12. Under the heading 'Findings' the judge set out the material facts leading to the deprivation decision noting the appellant's remorsefulness and that his partner had been granted leave to remain for 30 months as the mother of a British citizen child and that she was subject to a 'no recourse to public funds' condition. At [34] et seq the judge summarised the arguments advanced by Ms Foot (who continues to represent the appellant) that the appellant's deception was not material to the grant of ILR and to his naturalisation as a British citizen because even if his true identity was known the respondent would still have granted him leave to remain as an unaccompanied minor (based on an Operational Guidance Note ("OGN") in 2003 indicating that there were no adequate reception facilities for unaccompanied minors in Albania) and then ILR based on a previous policy relating to individuals who had accumulated 4 years ELR, and the submission that it was unfair and unlawful for the respondent to exercise her discretion to deprive the appellant of his citizenship given that he was a minor when he first claimed asylum (at [35]). Ms Foot also submitted that the deprivation was contrary to the appellant's rights under Article 8 ECHR and those of his partner and children given the impact on them of the appellant being left without any status pending any grant of leave to remain.
13. At [41] the judge found Ms Foot's submission that a similar position to that set out in the 2003 OGN in respect of unaccompanied minors was likely to have been in place in 2001, and that the appellant would therefore have been granted some form of leave, to be "speculative". At [43] the judge recorded Ms Foot's submission that, had the appellant been granted leave to remain as an unaccompanied minor, he would have then been granted ILR and would have been eligible for naturalisation on the basis of his long residence and he would have met the statutory requirements for naturalisation.
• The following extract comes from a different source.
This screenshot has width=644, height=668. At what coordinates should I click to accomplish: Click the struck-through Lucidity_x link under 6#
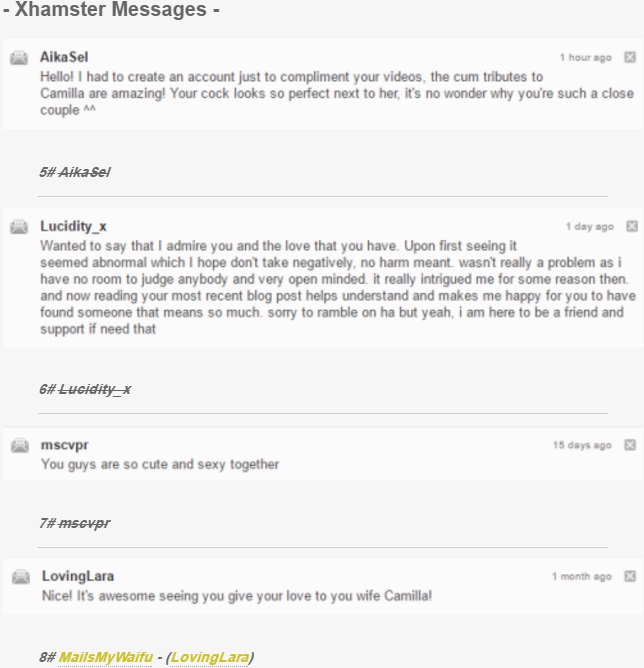pyautogui.click(x=95, y=389)
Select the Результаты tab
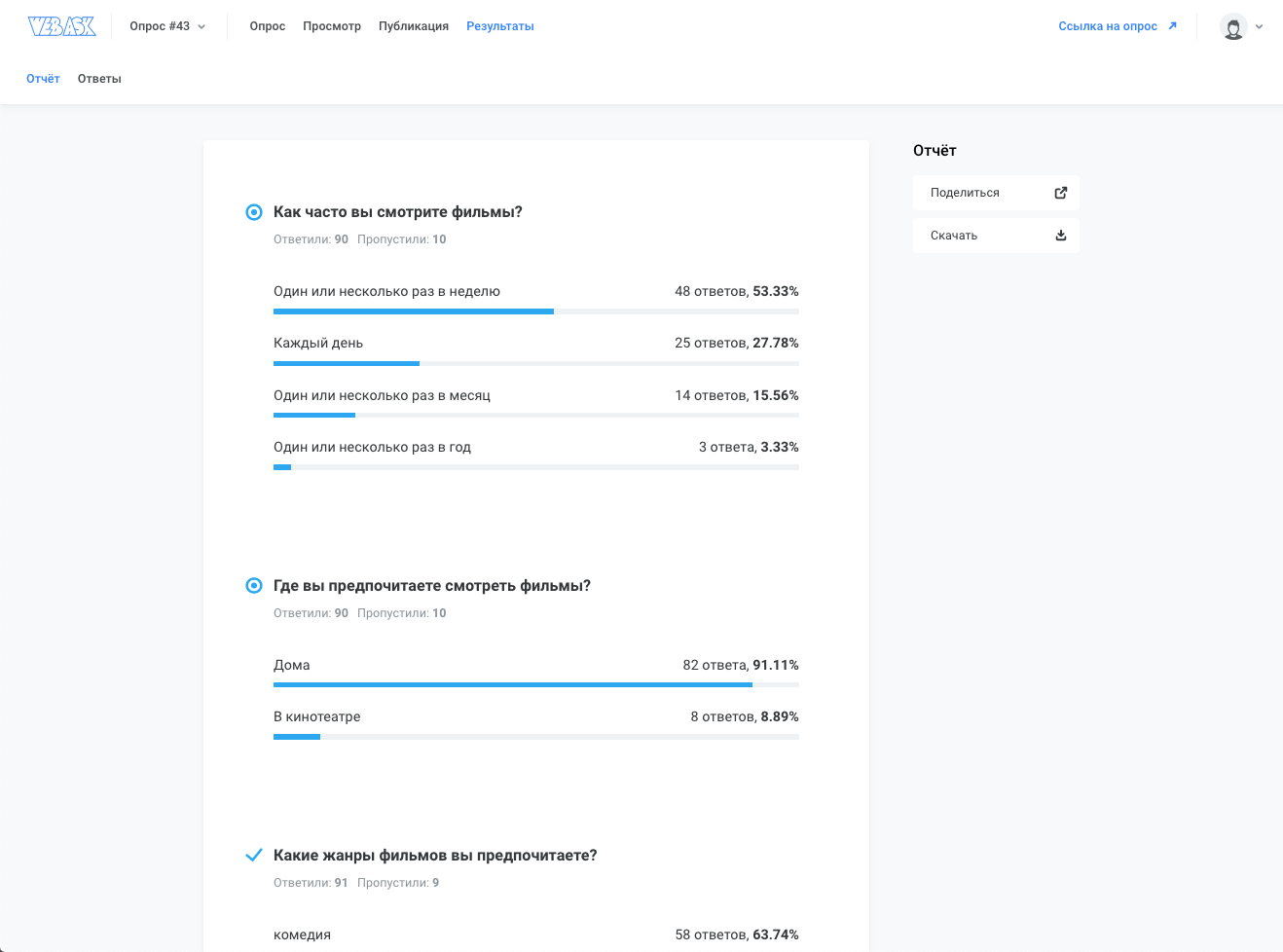This screenshot has width=1283, height=952. pyautogui.click(x=499, y=26)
Any fraud was therefore immaterial to the grant of citizenship.
14. At [45] the judge rejected Ms Foot's submission that the facts of the instant case had similar features to the facts in Sleiman as Mr Sleiman was granted ILR under the Legacy policy and due to delay in the SSHD making a decision, which broke the chain of causation. At [46] the judge noted the Presenting Officer's submission that, had the appellant disclosed his true identity, he would not have been granted ILR.
15. At [48] the judge found that the appellant's false representation when he was a minor did not "lead to" the acquisition of citizenship and again referred to the submission made on behalf of the appellant that he was a vulnerable minor on arrival in the UK.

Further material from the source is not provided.